Molefe also questioned the order that he must pay back his ill-gotten gains, arguing the court had ignored the fact that he was legally entitled to R4-million plus interest, which had been transferred from his Transnet pension fund to Eskom’s pension fund.

He sought to appeal the whole of the highly critical judgment by a full bench of the High Court in Pretoria, which found there was a strong inference that Eskom and Molefe had deliberately devised a scheme to afford him pension benefits in the form of an early retirement package, to which he was not entitled.

The court said at the time the total lack of dignity and shame by people in leadership positions, who abused public funds with naked greed for their own benefit without a moment’s consideration of the circumstances of fellow citizens who lived in absolute squalor, was “most disturbing”.

Trade union Solidarity argued Molefe’s grounds of appeal had no merits and that his application was an abuse of the court process.

Counsel for Solidarity Anton Katz SC argued that if Molefe’s argument was correct that he had never left Eskom, it meant the salary he received during his brief subsequent stint as a member of parliament and all the votes he cast in that time had been unlawful.

The Democratic Alliance argued that Molefe’s argument was “absolute nonsense”, totally irrational and that there was no chance whatsoever that another court would come to a different conclusion.

The DA said the court order about the repayment clearly related only to that portion of the pension Molefe had already received unlawfully and his argument about his Transnet Pension had no bearing on the matter.

Judges Elias Matojane and Hans Fabricius dismissed Molefe’s application for leave to appeal with costs.

Judge Matojane said they had carefully considered Molefe’s application, but were of the view that there was no prospect that another court would come to a different conclusion on any of the grounds he raised.

Trade union Solidarity’s chief executive, Dirk Herman, has welcomed the ruling, saying it underscored their view that Molefe and other top officials of Eskom had committed fraud.

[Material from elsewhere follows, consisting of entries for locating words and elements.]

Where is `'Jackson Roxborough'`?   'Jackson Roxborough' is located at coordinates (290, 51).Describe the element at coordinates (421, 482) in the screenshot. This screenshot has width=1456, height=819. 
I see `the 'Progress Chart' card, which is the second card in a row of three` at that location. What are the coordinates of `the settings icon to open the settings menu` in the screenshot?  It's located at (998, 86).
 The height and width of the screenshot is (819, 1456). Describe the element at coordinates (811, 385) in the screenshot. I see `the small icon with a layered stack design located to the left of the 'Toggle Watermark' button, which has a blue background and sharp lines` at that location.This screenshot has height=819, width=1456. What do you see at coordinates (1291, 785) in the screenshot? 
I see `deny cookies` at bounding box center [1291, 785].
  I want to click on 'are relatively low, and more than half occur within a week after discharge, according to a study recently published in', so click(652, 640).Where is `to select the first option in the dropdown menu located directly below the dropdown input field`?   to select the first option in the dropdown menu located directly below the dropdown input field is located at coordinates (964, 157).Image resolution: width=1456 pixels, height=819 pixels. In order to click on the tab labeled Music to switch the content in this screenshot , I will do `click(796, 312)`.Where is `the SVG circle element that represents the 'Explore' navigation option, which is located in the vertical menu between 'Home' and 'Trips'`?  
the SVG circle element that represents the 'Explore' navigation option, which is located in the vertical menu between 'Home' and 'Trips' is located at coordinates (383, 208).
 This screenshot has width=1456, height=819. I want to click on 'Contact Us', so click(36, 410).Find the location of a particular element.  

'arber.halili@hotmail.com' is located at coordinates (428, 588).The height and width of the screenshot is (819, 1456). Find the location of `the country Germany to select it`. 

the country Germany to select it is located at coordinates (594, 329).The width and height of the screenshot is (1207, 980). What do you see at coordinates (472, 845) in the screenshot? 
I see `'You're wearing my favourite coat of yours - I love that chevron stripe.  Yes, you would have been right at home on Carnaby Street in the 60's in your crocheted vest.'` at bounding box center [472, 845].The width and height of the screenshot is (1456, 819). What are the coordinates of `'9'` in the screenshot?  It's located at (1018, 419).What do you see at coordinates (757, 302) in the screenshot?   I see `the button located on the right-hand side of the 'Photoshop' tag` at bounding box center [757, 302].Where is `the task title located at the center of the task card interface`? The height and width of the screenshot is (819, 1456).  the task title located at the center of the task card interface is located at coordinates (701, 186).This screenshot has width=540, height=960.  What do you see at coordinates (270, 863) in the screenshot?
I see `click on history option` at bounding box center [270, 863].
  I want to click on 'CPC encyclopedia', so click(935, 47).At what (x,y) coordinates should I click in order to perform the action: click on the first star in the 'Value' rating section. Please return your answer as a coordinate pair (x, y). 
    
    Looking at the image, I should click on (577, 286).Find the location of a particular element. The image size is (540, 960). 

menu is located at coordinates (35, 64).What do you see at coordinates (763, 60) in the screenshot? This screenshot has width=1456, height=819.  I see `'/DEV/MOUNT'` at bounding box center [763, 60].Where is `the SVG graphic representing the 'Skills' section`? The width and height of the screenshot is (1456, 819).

Solidarity has laid criminal charges against Molefe and said they intended taking further steps if he did not immediately pay back the money.

The DA’s James Selfe also welcomed the ruling, saying he hoped the message would go out to state-owned enterprises that they needed to serve the interest of citizens and not the interest of the connected few at the very top of the pile.

Molefe’s attorney Barry Farber said he would have to discuss the ruling with Molefe before deciding if they should launch a petition for leave to appeal.